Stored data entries

○ ○ ○

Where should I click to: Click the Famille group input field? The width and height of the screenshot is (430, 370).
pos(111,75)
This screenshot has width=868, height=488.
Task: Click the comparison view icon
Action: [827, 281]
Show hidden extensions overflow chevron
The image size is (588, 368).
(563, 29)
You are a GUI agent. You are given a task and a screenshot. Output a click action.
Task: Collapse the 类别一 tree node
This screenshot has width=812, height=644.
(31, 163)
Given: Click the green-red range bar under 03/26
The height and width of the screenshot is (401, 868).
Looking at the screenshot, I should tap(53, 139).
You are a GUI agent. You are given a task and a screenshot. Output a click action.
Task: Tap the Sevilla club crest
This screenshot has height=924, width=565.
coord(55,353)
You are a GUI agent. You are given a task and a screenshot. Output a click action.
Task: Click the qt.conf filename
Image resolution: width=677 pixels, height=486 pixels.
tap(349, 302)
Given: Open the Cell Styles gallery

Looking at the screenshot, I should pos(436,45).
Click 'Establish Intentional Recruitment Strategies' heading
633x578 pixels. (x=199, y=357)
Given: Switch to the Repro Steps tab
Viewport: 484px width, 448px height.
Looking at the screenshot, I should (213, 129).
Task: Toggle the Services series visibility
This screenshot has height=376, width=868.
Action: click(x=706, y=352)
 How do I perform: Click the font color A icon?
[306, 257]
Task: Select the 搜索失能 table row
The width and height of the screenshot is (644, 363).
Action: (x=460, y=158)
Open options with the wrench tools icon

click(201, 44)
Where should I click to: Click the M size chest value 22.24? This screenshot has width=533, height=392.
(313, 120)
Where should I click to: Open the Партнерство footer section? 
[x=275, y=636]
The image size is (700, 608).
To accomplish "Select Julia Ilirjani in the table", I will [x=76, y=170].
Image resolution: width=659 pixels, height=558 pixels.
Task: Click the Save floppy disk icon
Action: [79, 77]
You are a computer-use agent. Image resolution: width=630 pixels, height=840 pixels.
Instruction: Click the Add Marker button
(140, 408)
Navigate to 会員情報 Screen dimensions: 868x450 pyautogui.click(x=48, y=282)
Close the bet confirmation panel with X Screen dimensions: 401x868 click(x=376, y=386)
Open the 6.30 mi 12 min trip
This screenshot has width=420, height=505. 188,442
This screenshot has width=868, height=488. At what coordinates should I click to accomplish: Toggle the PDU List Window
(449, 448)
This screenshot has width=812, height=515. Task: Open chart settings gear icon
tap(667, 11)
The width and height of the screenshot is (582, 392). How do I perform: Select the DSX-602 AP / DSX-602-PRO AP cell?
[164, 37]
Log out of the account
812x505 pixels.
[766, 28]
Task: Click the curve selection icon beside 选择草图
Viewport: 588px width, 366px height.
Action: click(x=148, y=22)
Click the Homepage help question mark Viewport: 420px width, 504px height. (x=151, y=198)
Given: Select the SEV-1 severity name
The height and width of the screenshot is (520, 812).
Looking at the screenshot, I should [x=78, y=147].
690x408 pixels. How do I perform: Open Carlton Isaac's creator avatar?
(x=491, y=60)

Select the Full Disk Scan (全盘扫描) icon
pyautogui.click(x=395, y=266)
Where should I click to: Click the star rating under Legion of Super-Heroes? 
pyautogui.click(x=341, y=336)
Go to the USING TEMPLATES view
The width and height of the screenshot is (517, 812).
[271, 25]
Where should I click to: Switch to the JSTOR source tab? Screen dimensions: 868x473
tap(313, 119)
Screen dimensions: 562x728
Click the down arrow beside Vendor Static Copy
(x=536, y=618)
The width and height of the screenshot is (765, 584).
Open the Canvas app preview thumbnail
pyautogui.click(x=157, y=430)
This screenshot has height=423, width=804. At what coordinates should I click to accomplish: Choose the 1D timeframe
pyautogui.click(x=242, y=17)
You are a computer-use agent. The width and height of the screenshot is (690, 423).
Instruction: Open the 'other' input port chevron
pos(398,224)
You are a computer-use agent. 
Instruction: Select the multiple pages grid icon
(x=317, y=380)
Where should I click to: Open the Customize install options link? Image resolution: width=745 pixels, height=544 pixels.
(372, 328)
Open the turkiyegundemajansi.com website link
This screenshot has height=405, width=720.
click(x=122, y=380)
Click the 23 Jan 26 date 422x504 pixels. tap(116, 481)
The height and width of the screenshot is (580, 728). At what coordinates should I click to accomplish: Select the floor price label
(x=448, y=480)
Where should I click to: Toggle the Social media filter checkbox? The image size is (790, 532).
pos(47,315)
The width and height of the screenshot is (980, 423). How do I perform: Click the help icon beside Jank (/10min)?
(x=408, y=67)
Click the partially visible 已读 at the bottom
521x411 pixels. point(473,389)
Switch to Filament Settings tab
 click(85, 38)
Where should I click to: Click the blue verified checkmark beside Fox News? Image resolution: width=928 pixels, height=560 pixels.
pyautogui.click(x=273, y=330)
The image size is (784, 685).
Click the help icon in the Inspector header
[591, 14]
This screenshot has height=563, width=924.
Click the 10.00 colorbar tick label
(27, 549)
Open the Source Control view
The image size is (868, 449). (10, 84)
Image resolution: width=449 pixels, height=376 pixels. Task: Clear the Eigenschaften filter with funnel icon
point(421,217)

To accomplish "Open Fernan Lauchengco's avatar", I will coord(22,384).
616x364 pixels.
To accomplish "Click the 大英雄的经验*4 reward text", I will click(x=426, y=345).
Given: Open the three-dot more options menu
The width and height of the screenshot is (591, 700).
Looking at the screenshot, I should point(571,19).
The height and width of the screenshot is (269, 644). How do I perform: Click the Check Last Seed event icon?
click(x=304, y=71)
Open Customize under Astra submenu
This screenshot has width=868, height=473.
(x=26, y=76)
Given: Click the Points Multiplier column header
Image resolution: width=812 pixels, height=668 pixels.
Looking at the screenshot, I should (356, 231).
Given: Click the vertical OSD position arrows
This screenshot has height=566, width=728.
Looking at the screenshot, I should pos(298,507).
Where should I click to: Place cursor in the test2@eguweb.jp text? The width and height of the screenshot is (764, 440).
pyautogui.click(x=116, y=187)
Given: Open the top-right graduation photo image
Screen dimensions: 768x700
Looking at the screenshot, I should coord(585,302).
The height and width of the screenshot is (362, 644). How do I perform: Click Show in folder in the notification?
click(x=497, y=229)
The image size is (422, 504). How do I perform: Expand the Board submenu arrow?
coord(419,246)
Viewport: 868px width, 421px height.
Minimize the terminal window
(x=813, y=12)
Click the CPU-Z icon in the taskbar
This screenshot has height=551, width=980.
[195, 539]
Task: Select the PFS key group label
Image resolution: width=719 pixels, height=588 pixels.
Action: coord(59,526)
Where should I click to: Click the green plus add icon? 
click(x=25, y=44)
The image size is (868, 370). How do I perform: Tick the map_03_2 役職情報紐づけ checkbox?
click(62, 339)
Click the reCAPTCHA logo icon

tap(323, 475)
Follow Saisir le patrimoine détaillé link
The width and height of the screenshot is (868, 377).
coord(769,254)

○ ○ ○

HOW TO COMPLETE THIS TASK:
The data above needs to be repeated exactly, line for line.

SOLUTION TO THIS TASK:
Where should I click to: Click the Famille group input field? The width and height of the screenshot is (430, 370).
pos(111,75)
This screenshot has width=868, height=488.
Task: Click the comparison view icon
Action: [827, 281]
Show hidden extensions overflow chevron
The image size is (588, 368).
(563, 29)
You are a GUI agent. You are given a task and a screenshot. Output a click action.
Task: Collapse the 类别一 tree node
This screenshot has width=812, height=644.
(31, 163)
Given: Click the green-red range bar under 03/26
The height and width of the screenshot is (401, 868).
Looking at the screenshot, I should tap(53, 139).
You are a GUI agent. You are given a task and a screenshot. Output a click action.
Task: Tap the Sevilla club crest
This screenshot has height=924, width=565.
coord(55,353)
You are a GUI agent. You are given a task and a screenshot. Output a click action.
Task: Click the qt.conf filename
Image resolution: width=677 pixels, height=486 pixels.
tap(349, 302)
Given: Open the Cell Styles gallery

Looking at the screenshot, I should pos(436,45).
Click 'Establish Intentional Recruitment Strategies' heading
633x578 pixels. (x=199, y=357)
Given: Switch to the Repro Steps tab
Viewport: 484px width, 448px height.
Looking at the screenshot, I should (213, 129).
Task: Toggle the Services series visibility
This screenshot has height=376, width=868.
Action: click(x=706, y=352)
 How do I perform: Click the font color A icon?
[306, 257]
Task: Select the 搜索失能 table row
The width and height of the screenshot is (644, 363).
Action: (x=460, y=158)
Open options with the wrench tools icon

click(201, 44)
Where should I click to: Click the M size chest value 22.24? This screenshot has width=533, height=392.
(313, 120)
Where should I click to: Open the Партнерство footer section? 
[x=275, y=636]
The image size is (700, 608).
To accomplish "Select Julia Ilirjani in the table", I will [x=76, y=170].
Image resolution: width=659 pixels, height=558 pixels.
Task: Click the Save floppy disk icon
Action: [79, 77]
You are a computer-use agent. Image resolution: width=630 pixels, height=840 pixels.
Instruction: Click the Add Marker button
(140, 408)
Navigate to 会員情報 Screen dimensions: 868x450 pyautogui.click(x=48, y=282)
Close the bet confirmation panel with X Screen dimensions: 401x868 click(x=376, y=386)
Open the 6.30 mi 12 min trip
This screenshot has width=420, height=505. 188,442
This screenshot has width=868, height=488. At what coordinates should I click to accomplish: Toggle the PDU List Window
(449, 448)
This screenshot has width=812, height=515. Task: Open chart settings gear icon
tap(667, 11)
The width and height of the screenshot is (582, 392). How do I perform: Select the DSX-602 AP / DSX-602-PRO AP cell?
[164, 37]
Log out of the account
812x505 pixels.
[766, 28]
Task: Click the curve selection icon beside 选择草图
Viewport: 588px width, 366px height.
Action: click(x=148, y=22)
Click the Homepage help question mark Viewport: 420px width, 504px height. (x=151, y=198)
Given: Select the SEV-1 severity name
The height and width of the screenshot is (520, 812).
Looking at the screenshot, I should [x=78, y=147].
690x408 pixels. How do I perform: Open Carlton Isaac's creator avatar?
(x=491, y=60)

Select the Full Disk Scan (全盘扫描) icon
pyautogui.click(x=395, y=266)
Where should I click to: Click the star rating under Legion of Super-Heroes? 
pyautogui.click(x=341, y=336)
Go to the USING TEMPLATES view
The width and height of the screenshot is (517, 812).
[271, 25]
Where should I click to: Switch to the JSTOR source tab? Screen dimensions: 868x473
tap(313, 119)
Screen dimensions: 562x728
Click the down arrow beside Vendor Static Copy
(x=536, y=618)
The width and height of the screenshot is (765, 584).
Open the Canvas app preview thumbnail
pyautogui.click(x=157, y=430)
This screenshot has height=423, width=804. At what coordinates should I click to accomplish: Choose the 1D timeframe
pyautogui.click(x=242, y=17)
You are a computer-use agent. The width and height of the screenshot is (690, 423).
Instruction: Open the 'other' input port chevron
pos(398,224)
You are a computer-use agent. 
Instruction: Select the multiple pages grid icon
(x=317, y=380)
Where should I click to: Open the Customize install options link? Image resolution: width=745 pixels, height=544 pixels.
(372, 328)
Open the turkiyegundemajansi.com website link
This screenshot has height=405, width=720.
click(x=122, y=380)
Click the 23 Jan 26 date 422x504 pixels. tap(116, 481)
The height and width of the screenshot is (580, 728). At what coordinates should I click to accomplish: Select the floor price label
(x=448, y=480)
Where should I click to: Toggle the Social media filter checkbox? The image size is (790, 532).
pos(47,315)
The width and height of the screenshot is (980, 423). How do I perform: Click the help icon beside Jank (/10min)?
(x=408, y=67)
Click the partially visible 已读 at the bottom
521x411 pixels. point(473,389)
Switch to Filament Settings tab
 click(85, 38)
Where should I click to: Click the blue verified checkmark beside Fox News? Image resolution: width=928 pixels, height=560 pixels.
pyautogui.click(x=273, y=330)
The image size is (784, 685).
Click the help icon in the Inspector header
[591, 14]
This screenshot has height=563, width=924.
Click the 10.00 colorbar tick label
(27, 549)
Open the Source Control view
The image size is (868, 449). (10, 84)
Image resolution: width=449 pixels, height=376 pixels. Task: Clear the Eigenschaften filter with funnel icon
point(421,217)

To accomplish "Open Fernan Lauchengco's avatar", I will coord(22,384).
616x364 pixels.
To accomplish "Click the 大英雄的经验*4 reward text", I will click(x=426, y=345).
Given: Open the three-dot more options menu
The width and height of the screenshot is (591, 700).
Looking at the screenshot, I should point(571,19).
The height and width of the screenshot is (269, 644). How do I perform: Click the Check Last Seed event icon?
click(x=304, y=71)
Open Customize under Astra submenu
This screenshot has width=868, height=473.
(x=26, y=76)
Given: Click the Points Multiplier column header
Image resolution: width=812 pixels, height=668 pixels.
Looking at the screenshot, I should (356, 231).
Given: Click the vertical OSD position arrows
This screenshot has height=566, width=728.
Looking at the screenshot, I should pos(298,507).
Where should I click to: Place cursor in the test2@eguweb.jp text? The width and height of the screenshot is (764, 440).
pyautogui.click(x=116, y=187)
Given: Open the top-right graduation photo image
Screen dimensions: 768x700
Looking at the screenshot, I should coord(585,302).
The height and width of the screenshot is (362, 644). How do I perform: Click Show in folder in the notification?
click(x=497, y=229)
The image size is (422, 504). How do I perform: Expand the Board submenu arrow?
coord(419,246)
Viewport: 868px width, 421px height.
Minimize the terminal window
(x=813, y=12)
Click the CPU-Z icon in the taskbar
This screenshot has height=551, width=980.
[195, 539]
Task: Select the PFS key group label
Image resolution: width=719 pixels, height=588 pixels.
Action: coord(59,526)
Where should I click to: Click the green plus add icon? 
click(x=25, y=44)
The image size is (868, 370). How do I perform: Tick the map_03_2 役職情報紐づけ checkbox?
click(62, 339)
Click the reCAPTCHA logo icon

tap(323, 475)
Follow Saisir le patrimoine détaillé link
The width and height of the screenshot is (868, 377).
coord(769,254)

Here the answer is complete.